Now, all that said, I did find some obscure website from Russia that has a list of Alessio wheels and the offsets. My size was not listed on my model wheel, but perhaps its because there are no 4x100 cars that need a ET35 16x7.5....

But with this information I found a set of rings on ebay, 69mm OD and 57.1mm ID. I;m hoping that the .1mm isnt a factor, or if the ring size was merely rounded down. I suppose I could use metal tape (.1mm thick) to make up the diifference and keep it centered.....

thanks for your help :beer:





OddJobb said:


> You do know that you don't have to measure from the end of the ruler, right? Stick the ruler in the wheel and count how many mm the bore is.


----------



## JettaGT8V80 (Jun 12, 2003)

most likely 73


----------



## 87vr6 (Jan 17, 2002)

OddJobb said:


> You do know that you don't have to measure from the end of the ruler, right? Stick the ruler in the wheel and count how many mm the bore is.

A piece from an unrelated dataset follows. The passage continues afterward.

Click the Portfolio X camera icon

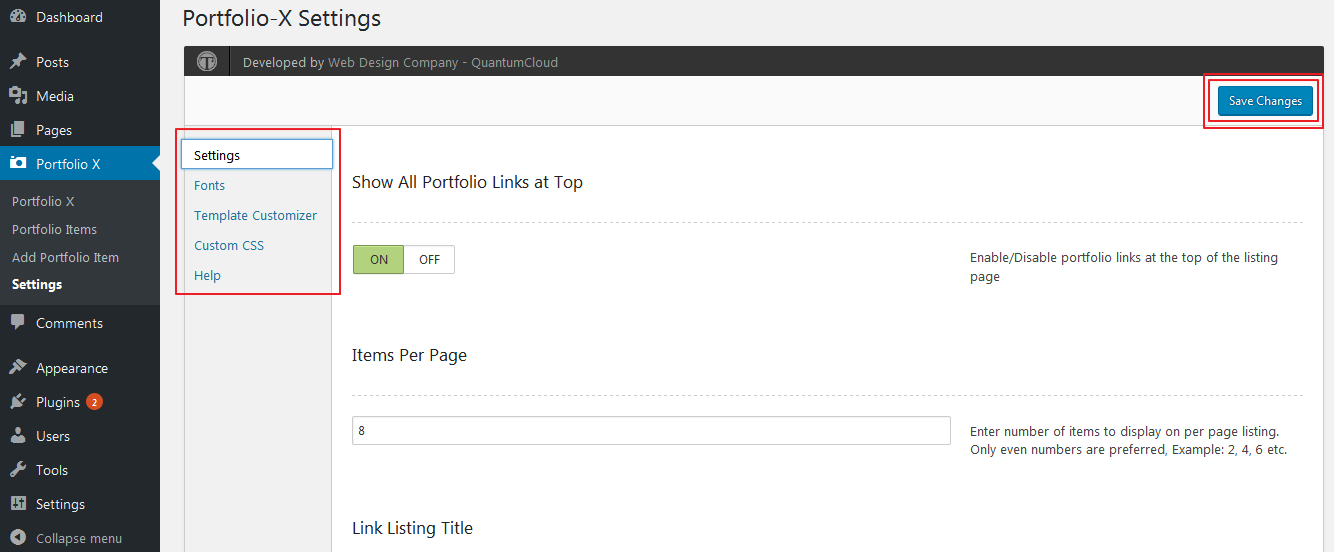pyautogui.click(x=18, y=163)
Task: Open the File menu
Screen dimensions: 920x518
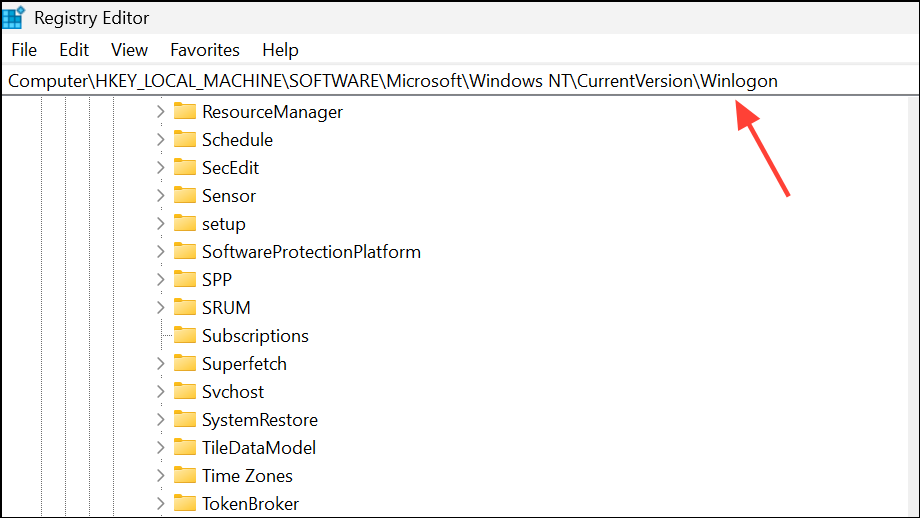Action: point(24,50)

please tell me how sticking the ruler in the centerbore will measure the diameter...? Maybe if it was across it, but not in it...


----------



## OddJobb (Nov 6, 2004)

87vr6 said:


> please tell me how sticking the ruler in the centerbore will measure the diameter...? Maybe if it was across it, but not in it...

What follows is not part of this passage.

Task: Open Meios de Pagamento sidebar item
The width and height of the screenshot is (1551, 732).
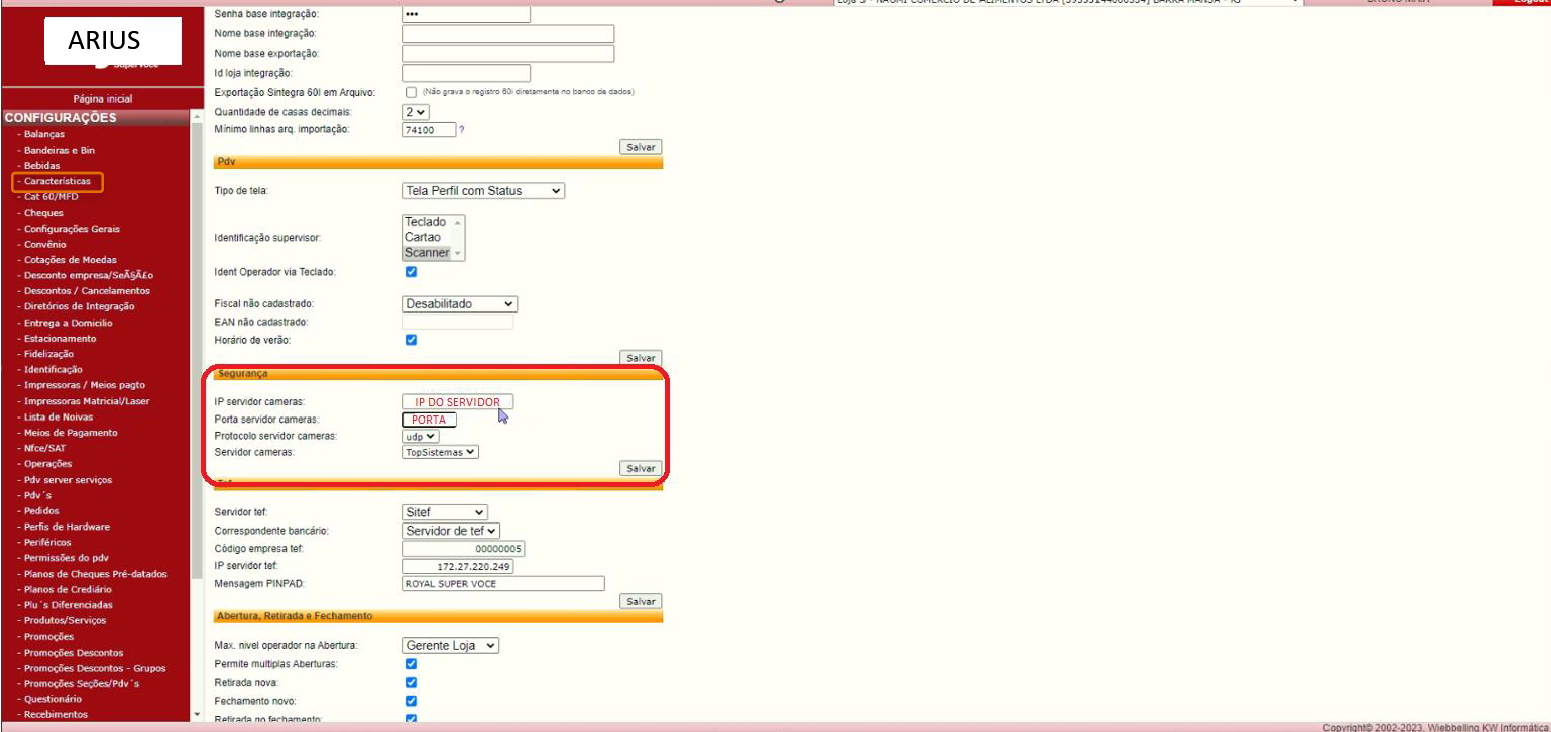Action: pos(70,433)
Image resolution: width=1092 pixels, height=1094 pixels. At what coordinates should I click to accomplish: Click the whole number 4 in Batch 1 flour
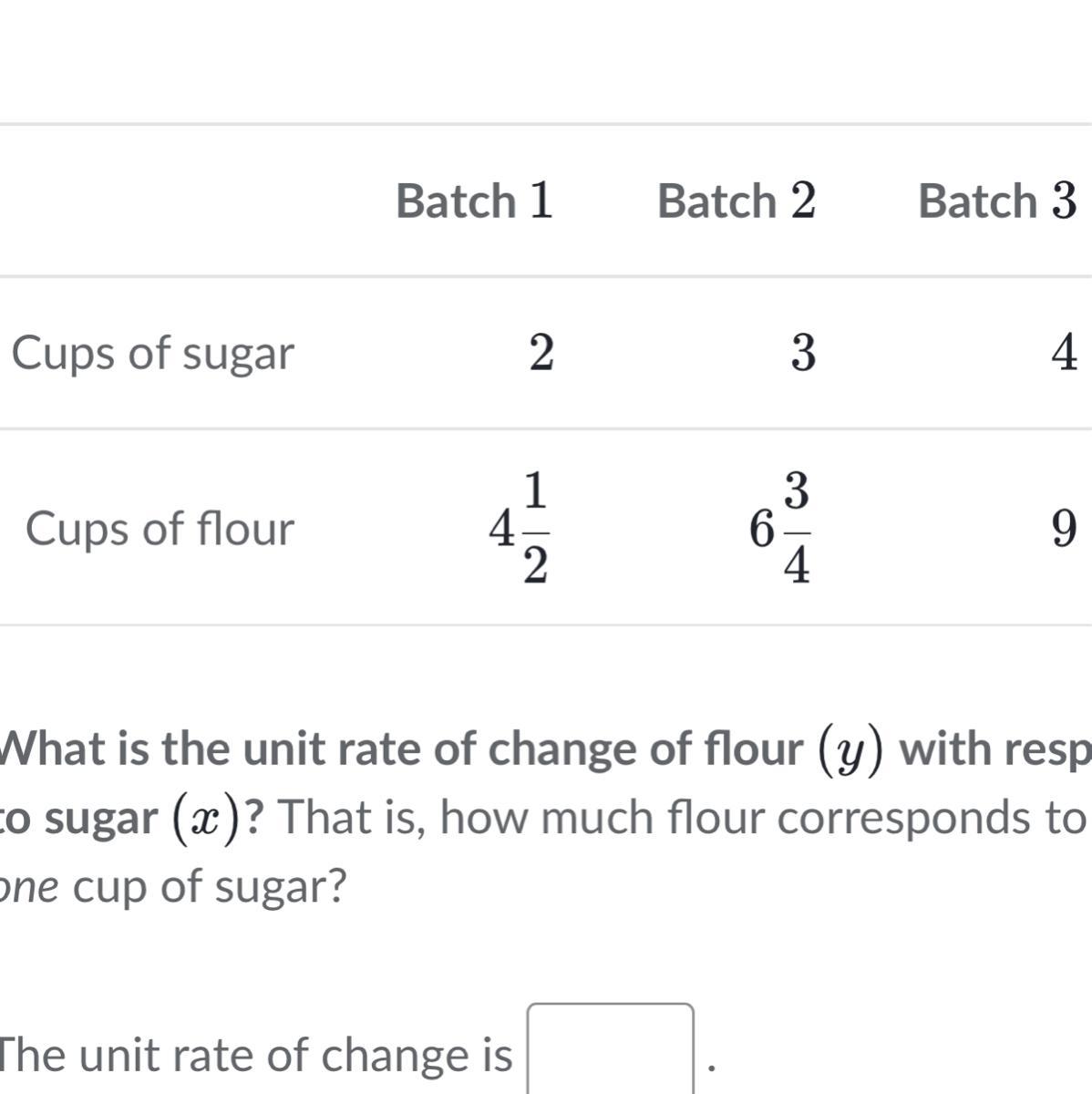click(500, 529)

You don't stick the ruler in the bore. You simply place it horizontal in the back side of the wheel and line the center bore up with some arbitrary marking on the ruler. A 12" ruler will fit inside a 16" wheel, which is the point I was trying to make. You may have to measure from the 11cm mark or something instead of th 0cm mark for example; but you can still measure.


----------



## BronxCarGuy (Mar 2, 2010)

*hub rings*

get some plumbers putty and mold it to the size of the hole pull it out and then measure it. this is how a plumber does it


----------



## ds1919 (Oct 13, 2004)

ruler = not accurate to the .1mm. Period.
Pllumbers putty = good idea bro. Then I would be able to mic it. 

Unfortunately, but very fortunately, I found some rings on ebay last week and ordered them. They were 69mm. I hoped that they were rounded down to 69 and would not be loose. I got them saturday and fitted them, and they were perfect! 

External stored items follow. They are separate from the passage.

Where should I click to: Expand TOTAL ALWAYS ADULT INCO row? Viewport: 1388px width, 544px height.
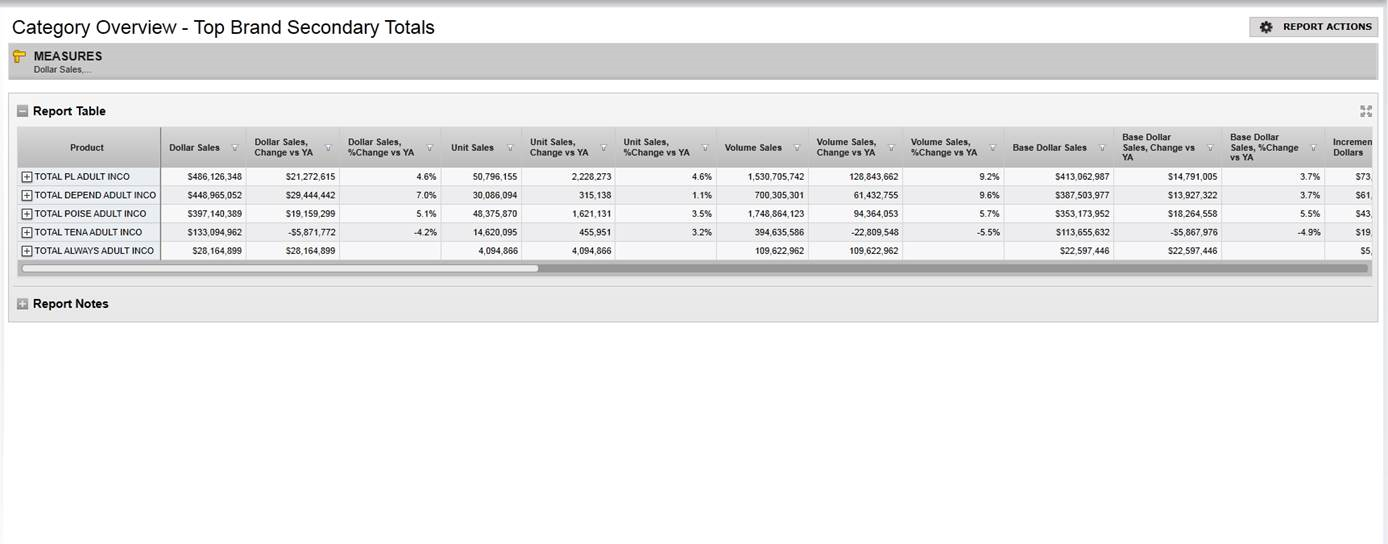pyautogui.click(x=27, y=251)
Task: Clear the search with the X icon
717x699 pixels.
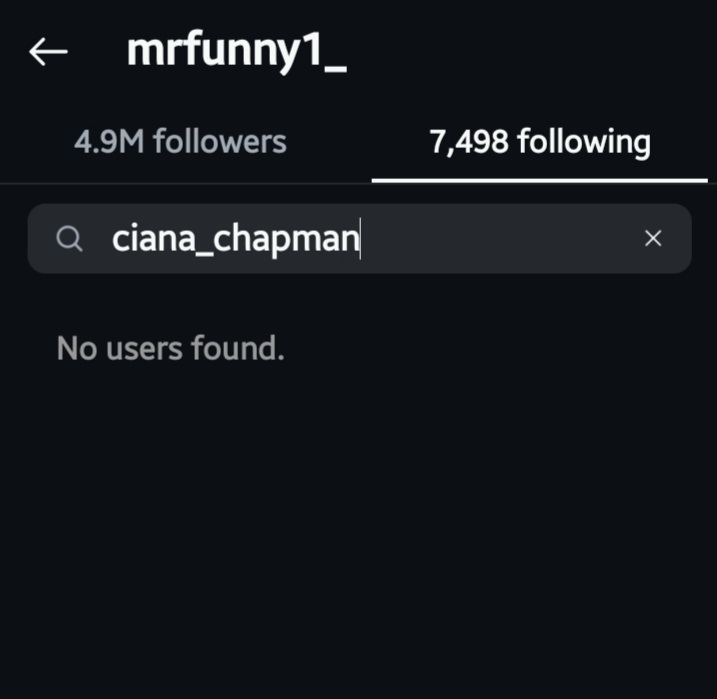Action: [653, 238]
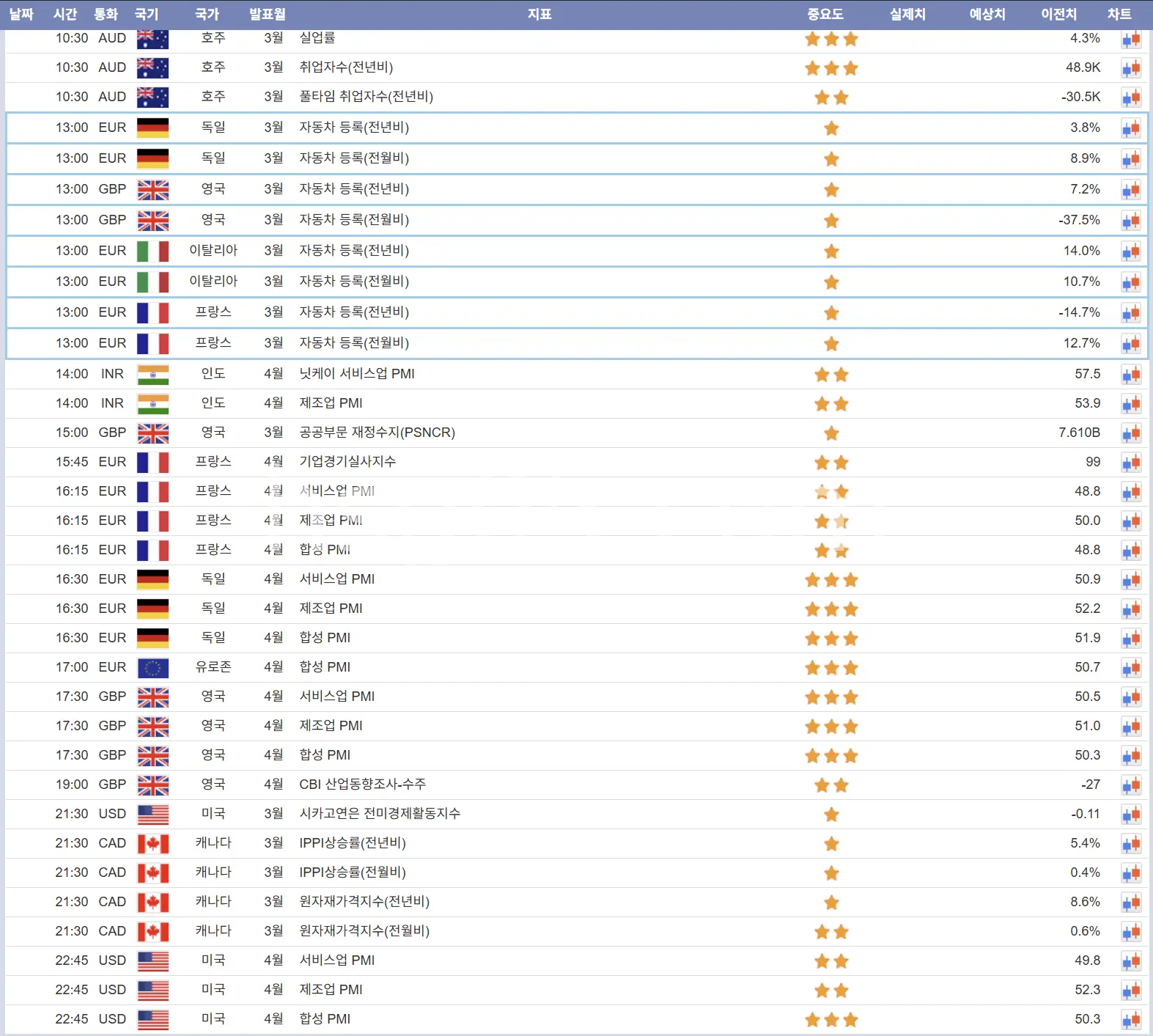View chart icon for 유로존 합성 PMI
This screenshot has width=1153, height=1036.
tap(1131, 668)
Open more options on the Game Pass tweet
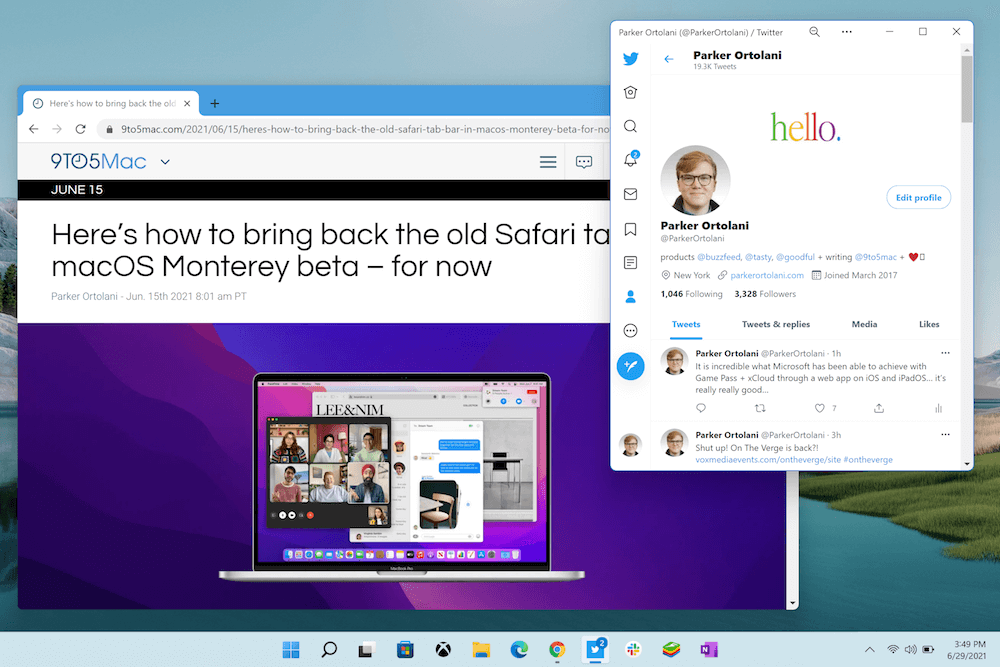This screenshot has height=667, width=1000. pyautogui.click(x=944, y=353)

So JettaGT8V80, your post about them most likely being 73 was WAAAY off, and not helpful. What if someone went with your advice (ie, stab in the dark) and bought a set? Sure its their problem, but please remember that what ever you post should be Known Fact, not speculation. Thanks for tryin tho.


----------



## 87vr6 (Jan 17, 2002)

ds1919 said:


> So JettaGT8V80, your post about them most likely being 73 was WAAAY off, and not helpful. What if someone went with your advice (ie, stab in the dark) and bought a set? Sure its their problem,


then like you said, it would be their own dumbass fault. this is the internet;not everything will be correct. instead of relying on OTHER people to tell you something, maybe you should fact check for yourself.


----------



## ds1919 (Oct 13, 2004)

87vr6 said:


> then like you said, it would be their own dumbass fault. this is the internet;not everything will be correct. instead of relying on OTHER people to tell you something, maybe you should fact check for yourself.


right you are 87, this is the internet, and suggestions must be taken with caution. However, dont you think there is enough misinformation already? Dont you think it would be helpful to let another fellow texer to be careful of how they go about trying to help another dubhead? 

This forum is intended for helping others, and it can be very useful, but becomes much less valuable when misinformation becomes abundant. Sure, its our own fault if we blindly take someone elses advice without researching, I agree. But hey, why not keep the site more useful with better information? Dont you think?


----------